:: Records for this task ::
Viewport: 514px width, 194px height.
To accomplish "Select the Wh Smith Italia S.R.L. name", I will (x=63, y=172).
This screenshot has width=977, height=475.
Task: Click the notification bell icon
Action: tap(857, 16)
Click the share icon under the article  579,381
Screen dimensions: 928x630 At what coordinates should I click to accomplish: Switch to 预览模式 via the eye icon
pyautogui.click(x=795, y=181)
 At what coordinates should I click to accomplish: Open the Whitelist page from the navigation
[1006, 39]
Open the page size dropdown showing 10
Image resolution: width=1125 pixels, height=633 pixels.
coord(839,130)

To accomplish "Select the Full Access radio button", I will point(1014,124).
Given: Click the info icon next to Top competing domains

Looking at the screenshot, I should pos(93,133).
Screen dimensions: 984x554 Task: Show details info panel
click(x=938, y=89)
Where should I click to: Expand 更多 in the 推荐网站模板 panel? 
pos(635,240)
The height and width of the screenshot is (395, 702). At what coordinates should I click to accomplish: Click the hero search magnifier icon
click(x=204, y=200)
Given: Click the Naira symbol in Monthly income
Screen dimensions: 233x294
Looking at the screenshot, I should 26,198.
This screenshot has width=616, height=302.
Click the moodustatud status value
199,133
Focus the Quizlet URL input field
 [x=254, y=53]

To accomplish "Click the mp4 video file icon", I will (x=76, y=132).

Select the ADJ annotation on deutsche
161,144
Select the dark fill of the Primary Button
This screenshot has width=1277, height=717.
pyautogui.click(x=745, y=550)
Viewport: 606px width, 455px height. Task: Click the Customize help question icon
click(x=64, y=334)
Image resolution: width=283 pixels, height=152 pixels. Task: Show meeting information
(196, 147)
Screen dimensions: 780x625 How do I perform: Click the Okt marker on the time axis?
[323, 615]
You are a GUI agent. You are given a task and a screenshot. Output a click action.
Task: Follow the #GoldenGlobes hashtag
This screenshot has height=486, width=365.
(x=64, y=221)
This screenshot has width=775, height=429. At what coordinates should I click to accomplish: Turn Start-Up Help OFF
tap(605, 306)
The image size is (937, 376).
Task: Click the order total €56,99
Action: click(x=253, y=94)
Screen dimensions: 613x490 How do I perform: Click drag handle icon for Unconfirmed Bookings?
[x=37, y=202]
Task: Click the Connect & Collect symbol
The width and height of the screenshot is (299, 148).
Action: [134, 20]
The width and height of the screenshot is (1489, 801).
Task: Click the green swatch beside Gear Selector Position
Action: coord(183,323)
:::
Brief -
A verbatim output of all the data above is needed.

Expected output -
Viewport: 514px width, 194px height.
To accomplish "Select the Wh Smith Italia S.R.L. name", I will (x=63, y=172).
This screenshot has width=977, height=475.
Task: Click the notification bell icon
Action: tap(857, 16)
Click the share icon under the article  579,381
Screen dimensions: 928x630 At what coordinates should I click to accomplish: Switch to 预览模式 via the eye icon
pyautogui.click(x=795, y=181)
 At what coordinates should I click to accomplish: Open the Whitelist page from the navigation
[1006, 39]
Open the page size dropdown showing 10
Image resolution: width=1125 pixels, height=633 pixels.
coord(839,130)

To accomplish "Select the Full Access radio button", I will point(1014,124).
Given: Click the info icon next to Top competing domains

Looking at the screenshot, I should pos(93,133).
Screen dimensions: 984x554 Task: Show details info panel
click(x=938, y=89)
Where should I click to: Expand 更多 in the 推荐网站模板 panel? 
pos(635,240)
The height and width of the screenshot is (395, 702). At what coordinates should I click to accomplish: Click the hero search magnifier icon
click(x=204, y=200)
Given: Click the Naira symbol in Monthly income
Screen dimensions: 233x294
Looking at the screenshot, I should 26,198.
This screenshot has width=616, height=302.
Click the moodustatud status value
199,133
Focus the Quizlet URL input field
 [x=254, y=53]

To accomplish "Click the mp4 video file icon", I will (x=76, y=132).

Select the ADJ annotation on deutsche
161,144
Select the dark fill of the Primary Button
This screenshot has width=1277, height=717.
pyautogui.click(x=745, y=550)
Viewport: 606px width, 455px height. Task: Click the Customize help question icon
click(x=64, y=334)
Image resolution: width=283 pixels, height=152 pixels. Task: Show meeting information
(196, 147)
Screen dimensions: 780x625 How do I perform: Click the Okt marker on the time axis?
[323, 615]
You are a GUI agent. You are given a task and a screenshot. Output a click action.
Task: Follow the #GoldenGlobes hashtag
This screenshot has height=486, width=365.
(x=64, y=221)
This screenshot has width=775, height=429. At what coordinates should I click to accomplish: Turn Start-Up Help OFF
tap(605, 306)
The image size is (937, 376).
Task: Click the order total €56,99
Action: click(x=253, y=94)
Screen dimensions: 613x490 How do I perform: Click drag handle icon for Unconfirmed Bookings?
[x=37, y=202]
Task: Click the Connect & Collect symbol
The width and height of the screenshot is (299, 148).
Action: [134, 20]
The width and height of the screenshot is (1489, 801).
Task: Click the green swatch beside Gear Selector Position
Action: coord(183,323)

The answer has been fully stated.